Every day at the studio it was a lottery as to who would turn up and what - if any - positive contribution they would make when they did. Keith would arrive with anything up to ten people, Brian with another half-a-dozen and it was the same for Mick. They were assorted girlfriends and friends. I hated it! Then again, so did Andrew (Oldham) and just gave up on it. There were times when I wish I could have done, too.

Their producer and manager Andrew Loog Oldham, already fed up with the band's lack of focus, distanced himself from them following their drug bust and finally quit, leaving them without a producer. As a result Their Satanic Majesties Request was the Stones' only self-produced album, which Mick Jagger admitted was not for the best.

There's a lot of rubbish on Satanic Majesties. Just too much time on our hands, too many drugs, no producer to tell us, "Enough already, thank you very much, now can we get just get on with this song?" Anyone let loose in the studio will produce stuff like that. There was simply too much hanging around. It's like believing everything you do is great and not having any editing.

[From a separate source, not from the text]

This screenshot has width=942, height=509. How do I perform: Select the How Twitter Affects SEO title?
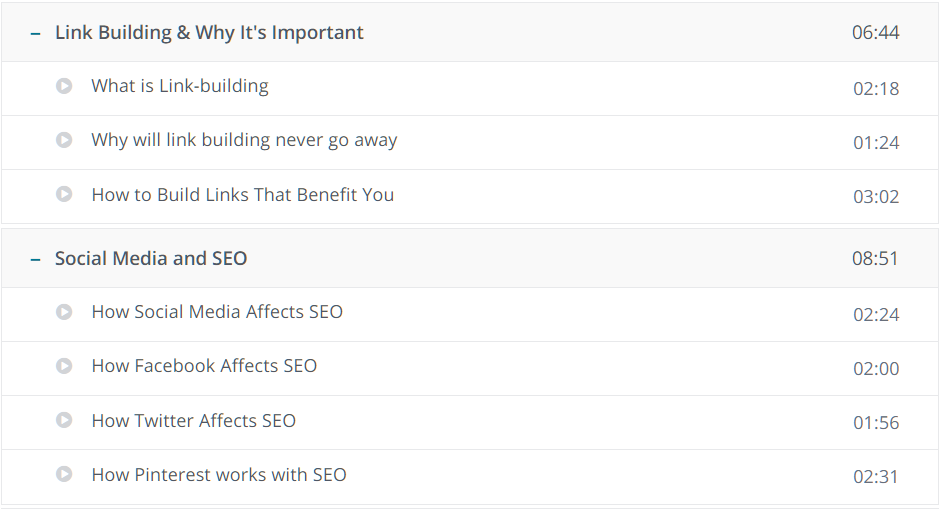(193, 421)
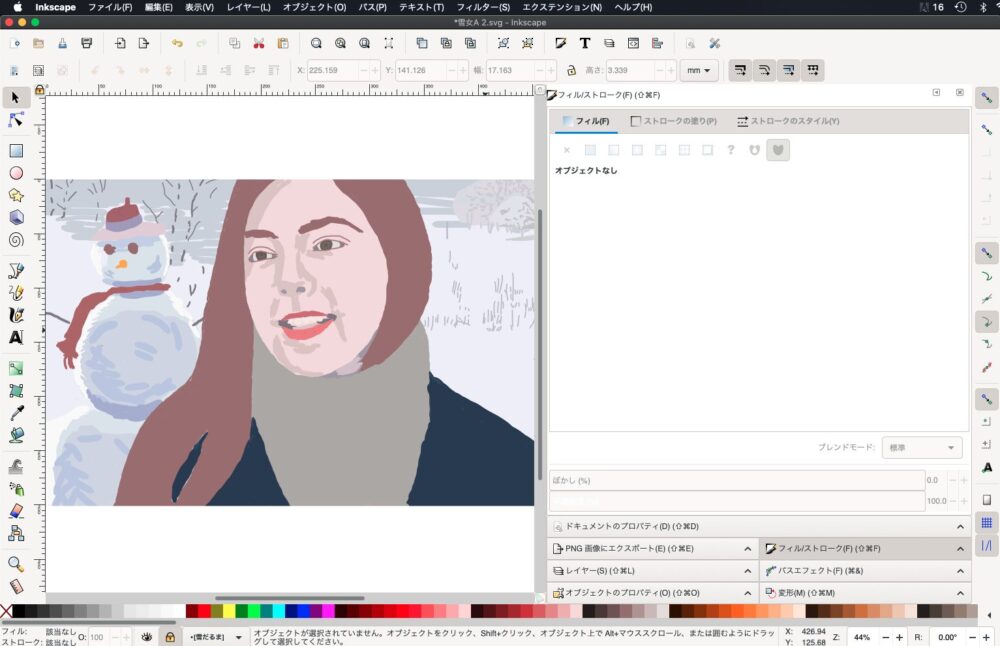The width and height of the screenshot is (1000, 646).
Task: Select the Node edit tool
Action: (16, 120)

According to Brian Jones, a month before the album's planned release date the group "hadn't got anything put together".

It's really like sort of got-together chaos. Because we all panicked a little, even as soon as a month before the release date that we had planned, we really hadn't got anything put together. We had all these great things that we'd done, but we couldn't possibly put it out as an album. And so we just got them together, and did a little bit of editing here and there."

Keith Richards himself has been critical of the album in later years. While he likes some of the songs ("2000 Light Years from Home", "Citadel" and "She's a Rainbow"), "the album was a load of crap".

The Stones experimented with many new instruments and sound effects during the sessions including the theremin, synthesisers, short wave radio static and string arrangements by John Paul Jones. In 1998, a bootleg box set of eight CDs with outtakes of the Satanic sessions was released on the market. The box set shows the band developing the songs over multiple takes, and striking is the cooperation between Brian Jones, Richards and session pianist Nicky Hopkins. Richards is leading the sessions and most songs seem to be written by him, and both Hopkins and Jones indulge in creating elaborate soundscapes.

The working title of the album was Cosmic Christmas. In the hidden coda titled "Cosmic Christmas" (following "Sing This All Together (See What Happens)"), Wyman tells "it's slowed-down: 'We wish you a merry Christmas, we wish you a merry Christmas, and a happy New Year!'" Some of the album's songs were also recorded under various working titles, some appearing rather non sequitur and radically different from the final titles. These working titles include: "Acid in the Grass" ("In Another Land"), "I Want People to Know" ("2000 Man"), "Flowers in Your Bonnet" ("She's a Rainbow"), "Fly My Kite" ("The Lantern"), "Tough Apple" ("2000 Light Years from Home"), and "Surprise Me" ("On with the Show").